Things You Shouldn’t Say Past Midnight

Three couples (two straight, one gay) find themselves suddenly within each
other’s orbit at 3 in the morning when the coitus of one of them is suddenly
interrupted by a throwaway remark.

Since the woman Nancy (Lucy Akhurst) cries out to her lover Ben (James
Callis
), “Do me! Do me!! Do me!! Do me!!! Do me!!! Do me you hook-nosed
Jew!”, as she climaxes, it’s no wonder he’s put off his stride.

That’s just one of the Things You Shouldn’t Say Past Midnight, and
Peter Ackerman‘s sex comedy quickly hits its stride as it spins a crude,
rude and often very funny play of mordant modern manners from the doubts and
insecurities that immediately arise in this relationship.
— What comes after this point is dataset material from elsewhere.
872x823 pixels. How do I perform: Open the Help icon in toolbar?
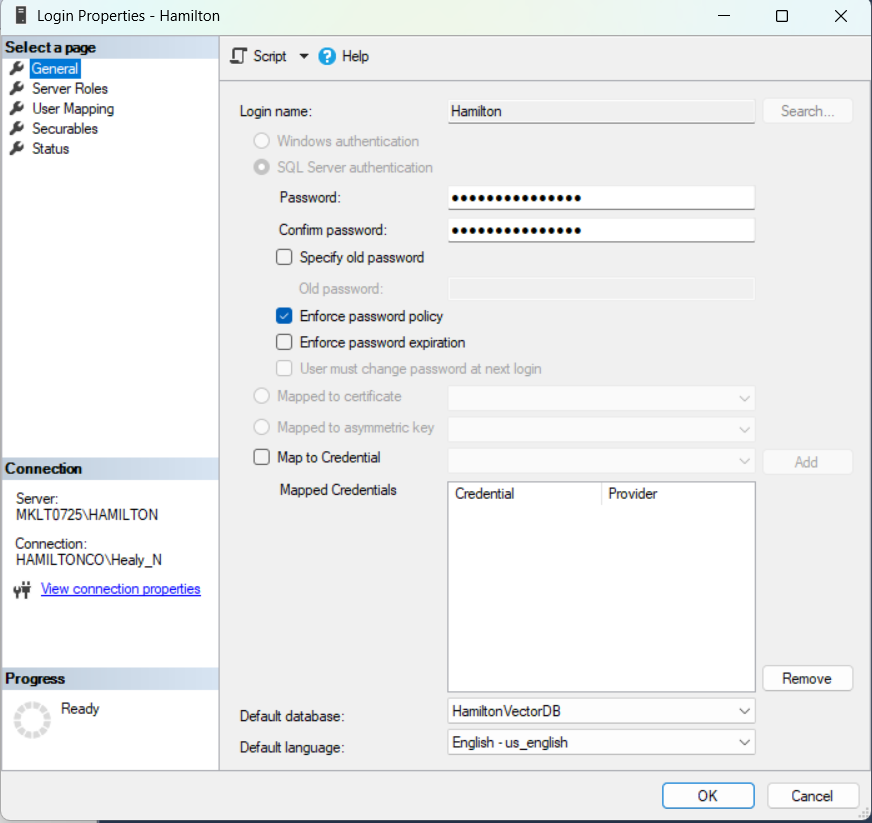coord(327,56)
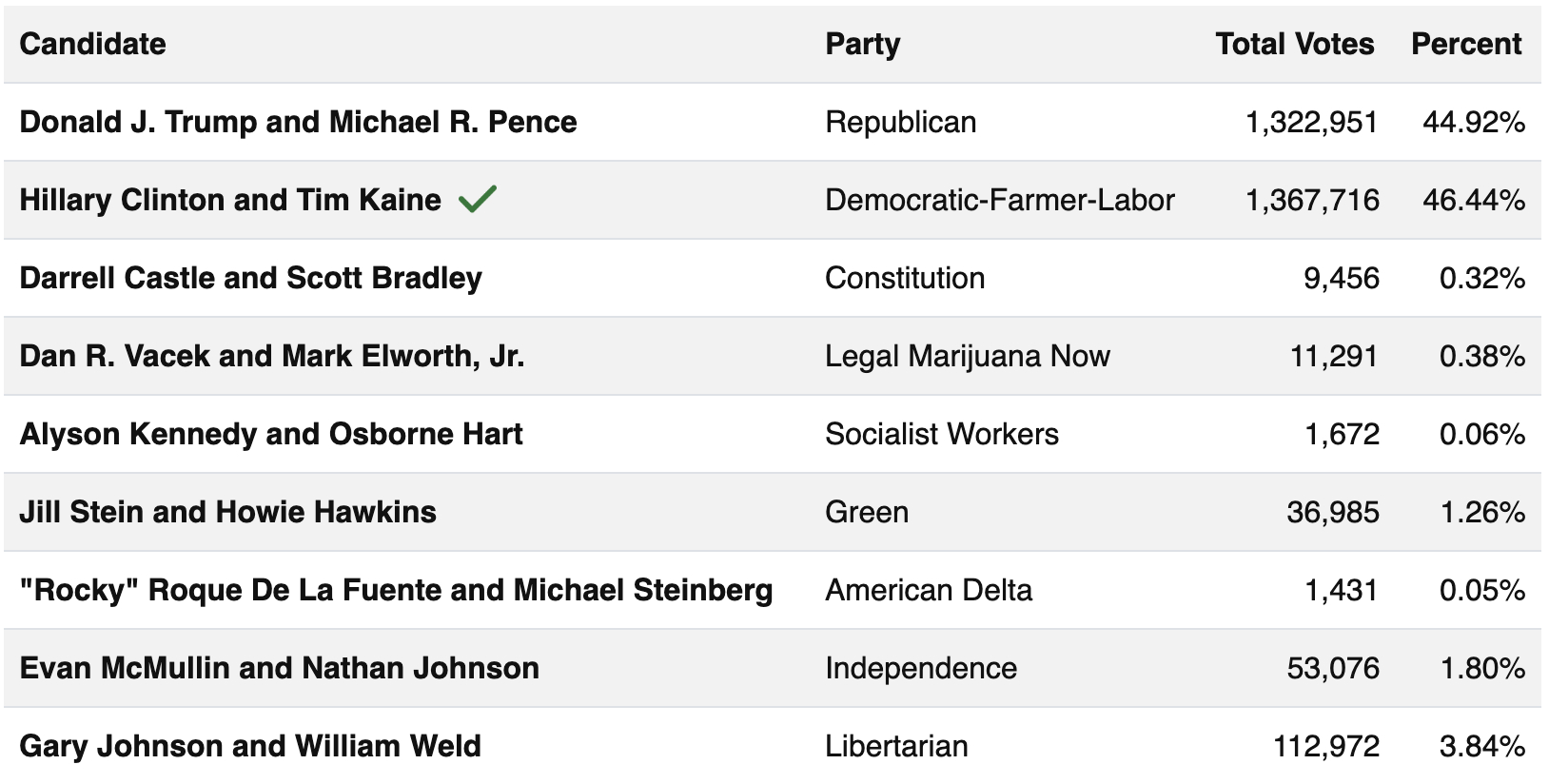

Meanwhile, on the other side of city (as they would say in Sex and the City, the Manhattan-set based television sex comedy that it superficially
resembles in its flip, smart sitcom style), Grace (Anna Francolini) is
getting her erotic thrills from the dangers of dating a hitman, Gene
(Vincenzo Nicoli). They’re on their sixth date, and she’s desperate to get
laid. He, however, is desperate to talk.

When Nancy arrives to try to sort out her relationship with friend Grace,
they enlist the help of Gene’s gay brother Mark (Patrick Baladi), who
happens to be Grace’s therapist, who in the third apartment of Laura
Hopkins’s tripartite design, is himself busy making out with an older man –
a much older man, so old in fact that even Mark refers to him as Mr Abramson
(John Rogan).

A three-way conference call follows between all the parties, and even if
Abigail Morris‘ production misses some of the text’s quirky comic
rhythms and is unduly coy for a play about sex (none of the actors
shed their underwear), it provides an entertaining diversion.